Why should the cream of society wait in long lines just for the privilege of pawing through bins of last year’s fashions?

At Hayes and Fowler, we cater to the exclusive tastes of the pinnacle of society. To make your holiday season more enjoyable, we have doubled the prices on our entire inventory of fine jewelry and fashions. That should keep out the riff-raff. Remember, peace is priceless to those for whom money is no object. Happy Holidays.

A Message from Mariner Petrochemical

[Indies Unlimited is brought to you in part by the fine folks at Mariner Petrochemical.]

As you have no doubt noticed, energy prices are skyrocketing and the government is making it more and more difficult to explore and drill for new oil. Energy demands are at an all-time high and show no sign of declining.

As fate would have it, our seas are choked with whales, a source of clean, natural, organic, and renewable energy.

Let’s face it, whales are just too big for a crowded world. Sure, they’re neat when you see them swimming in the ocean, but that’s not all they do in there, you know. You really want to swim around in that?

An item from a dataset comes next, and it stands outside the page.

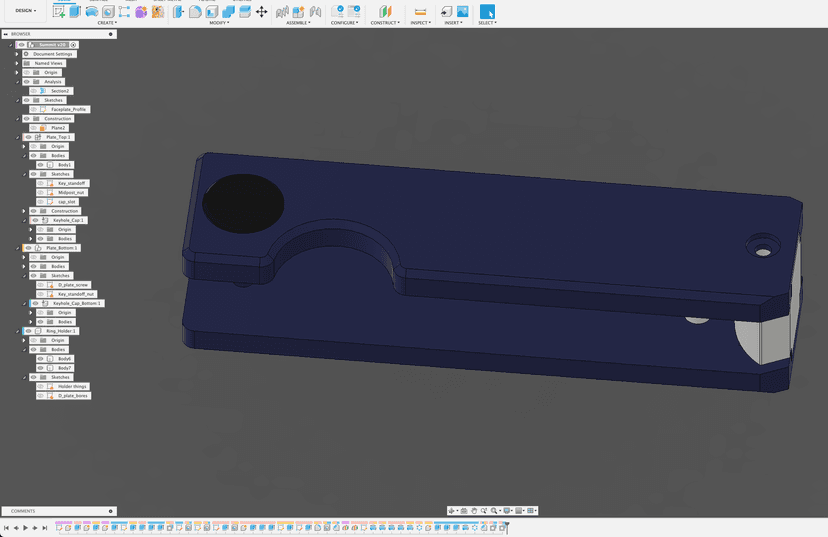The image size is (828, 537).
Task: Expand the Document Settings node
Action: [x=17, y=54]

And though whales have a reputation as gentle and intelligent creatures, we have it on good authority that they eat people and blame sharks for it.

If you’ve ever been on a whale-watching boat and gotten sprayed with about thirty gallons of whale snot, you might not feel so warm and fuzzy about them. That is not cool, man. Not cool at all. Seriously, what have whales done for you?